If Carol had googled “Martha Teichner bull terriers,” she would have seen a picture of me with Minnie and Goose, our heads together, all of us smiling.
* * *
AS SATURDAY APPROACHED, I realized how much I wanted it to work out between Harry and Minnie. There were good arguments, a lot of them, against taking Harry, even if the two dogs got along. But I heard myself trying to rationalize away his negatives, trying to discount the fact that I would have Harry for the sad years of his life, the even more expensive years. I would be the one, not Carol, who would have to make the decision someday to put him to sleep. I was sure I would love him enough to be torn to pieces … again, when I had to hold him in my arms as he died, just as I was shattered when that moment came for Goose. I tried to be realistic, to put the brakes on my excitement, but I couldn’t.
Minnie, I knew, wouldn’t accept a younger dog.
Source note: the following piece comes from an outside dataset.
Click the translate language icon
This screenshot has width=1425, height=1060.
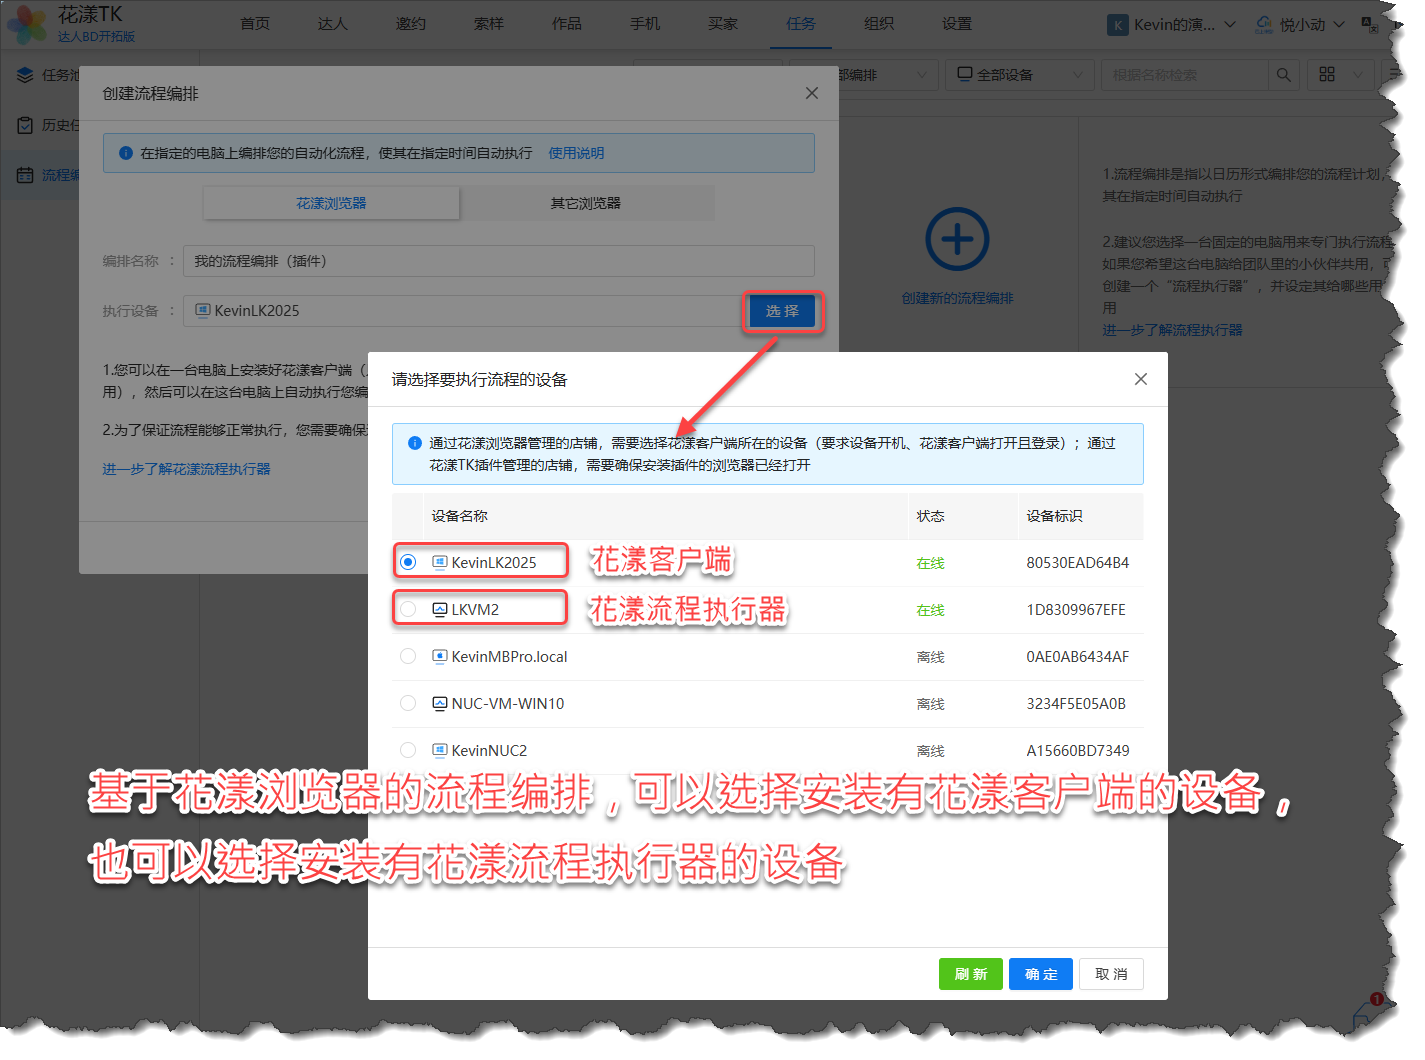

She doesn’t like puppies, so the right companion for her had to be older, a dog who, almost certainly, would have issues, just as Harry did.
And there was another reason I was fighting my better judgment. My mother’s dog, Winkie.
/> He was a Cairn Terrier, gray, like Toto in The Wizard of Oz, the last in a succession of Cairns my mother had over decades. When she retired to a house I’d bought her near Charleston, South Carolina, Winkie developed allergies so severe, his sides had nothing but patchy wisps of hair, more scabby skin than fur. He was only allowed outside on a fenced wooden deck that was always swept clean, so he wouldn’t come in contact with grass or pine straw, which would make his allergies worse. Walks were forbidden. Nothing helped, not his weekly medicated baths, not the prednisone, which made him incontinent.
Winkie was timid. He trusted my mother but practically no one else. Even when he was a puppy, it took coaxing before he allowed me to pet him or play with him. He liked it when I put him in a shoulder bag and carried him around under my arm. He felt secure and would lick my face.
My mother lived a solitary life. She and Winkie had each other. It was enough, until my mother was diagnosed with colon cancer in 1990. I was living in London. I flew to Charleston and stayed with her for her surgery and as long as I could afterward. I was back for her second surgery a year later, when the colon cancer had spread to her liver, and for almost all the other times she was in the hospital. I was there, taking care of Winkie, and then I wasn’t. An aunt also came and went, but too many times Winkie was alone in the house with a couple of lights left on for hours and hours and sometimes all night. When the person paid to come in and care for him arrived to feed him or let him out, he would hide under my mother’s bed.